Treatment of Ebola Virus Disease with Hypoglycaemia and Altered Mentation or Seizure in Adults
Clinical Scenario
This protocol covers adult patients with Ebola virus disease (EVD) who develop symptomatic hypoglycaemia — blood glucose below 54 mg/dl (3 mmol/l) — accompanied by altered mentation or new-onset seizure.
Specific Situation
Hypoglycaemia in EVD is defined as a blood glucose below 3 mmol/l or 54 mg/dl. When this finding occurs alongside neurological signs — altered consciousness or seizure — it signals an emergent complication in an already critically ill patient. Rapid identification and correction of the glucose level is a key priority in this setting.

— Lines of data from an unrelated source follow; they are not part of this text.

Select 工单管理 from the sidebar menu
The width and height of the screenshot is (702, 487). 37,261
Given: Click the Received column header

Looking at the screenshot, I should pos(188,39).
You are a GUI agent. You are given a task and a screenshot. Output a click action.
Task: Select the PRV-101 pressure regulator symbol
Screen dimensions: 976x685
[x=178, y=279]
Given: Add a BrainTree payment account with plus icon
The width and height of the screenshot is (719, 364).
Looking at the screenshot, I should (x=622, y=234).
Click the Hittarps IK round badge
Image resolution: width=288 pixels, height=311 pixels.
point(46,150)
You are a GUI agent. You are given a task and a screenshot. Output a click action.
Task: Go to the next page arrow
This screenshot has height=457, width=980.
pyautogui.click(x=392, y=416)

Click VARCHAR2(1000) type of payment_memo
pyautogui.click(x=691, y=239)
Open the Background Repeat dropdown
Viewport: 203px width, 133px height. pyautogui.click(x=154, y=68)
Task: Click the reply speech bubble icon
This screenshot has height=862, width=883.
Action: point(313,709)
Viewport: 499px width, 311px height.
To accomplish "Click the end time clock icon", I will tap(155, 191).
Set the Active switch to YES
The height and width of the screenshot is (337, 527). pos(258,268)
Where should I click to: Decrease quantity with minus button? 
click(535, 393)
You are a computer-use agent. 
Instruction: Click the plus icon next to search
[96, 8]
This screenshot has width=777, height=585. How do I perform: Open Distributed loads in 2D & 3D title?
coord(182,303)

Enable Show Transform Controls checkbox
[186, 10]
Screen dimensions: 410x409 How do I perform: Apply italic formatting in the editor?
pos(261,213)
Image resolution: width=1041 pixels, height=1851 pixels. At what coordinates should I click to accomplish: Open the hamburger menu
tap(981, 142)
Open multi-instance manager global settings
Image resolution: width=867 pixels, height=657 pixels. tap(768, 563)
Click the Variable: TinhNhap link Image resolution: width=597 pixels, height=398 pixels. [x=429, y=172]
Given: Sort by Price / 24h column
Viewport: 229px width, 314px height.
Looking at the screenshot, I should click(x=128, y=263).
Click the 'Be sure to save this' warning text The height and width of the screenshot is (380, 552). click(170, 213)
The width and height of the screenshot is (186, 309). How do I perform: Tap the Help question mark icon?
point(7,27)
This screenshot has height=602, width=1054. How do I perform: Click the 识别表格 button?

Treatment Approach (overview only)
Management begins with emergent intravenous glucose administration to rapidly correct the low blood glucose, followed by a continuous dextrose-containing infusion to sustain correction — with the regimen titrated to maintain blood glucose above the target level.
The complete protocol — including preparation steps, the specific sequence of interventions, and the full monitoring schedule — is accessible via the link below.
Treatment Target
Blood glucose > 80 mg/dl
Confirmed by re-check 15 minutes after the initial treatment, with continued monitoring until glucose levels stabilise.
References
- For adult patients with evidence of symptomatic hypoglycaemia and altered mentation or seizure:
- Hypoglycaemia is defined as < 3 mmol/l or < 54 mg/dl in adults and children in the context of EVD.
- Emergent treatment with one ampoule D50 (25 g) and re-check glucose in 15 minutes. A second ampoule of glucose may be required within 1 hour of treatment.
- Add 50 g of dextrose (100 ml of D50) to 900 ml of 0.9% saline or Ringer's lactate as maintenance fluid; or use D10W at 50 ml/hour to correct glucose in a 60 kg adult.
- Adjust rate sufficiently to maintain blood glucose > 80 mg/dl, with hourly glucose checks until four stable glucose levels, after which glucose monitoring can be decreased in frequency to every 4 hours.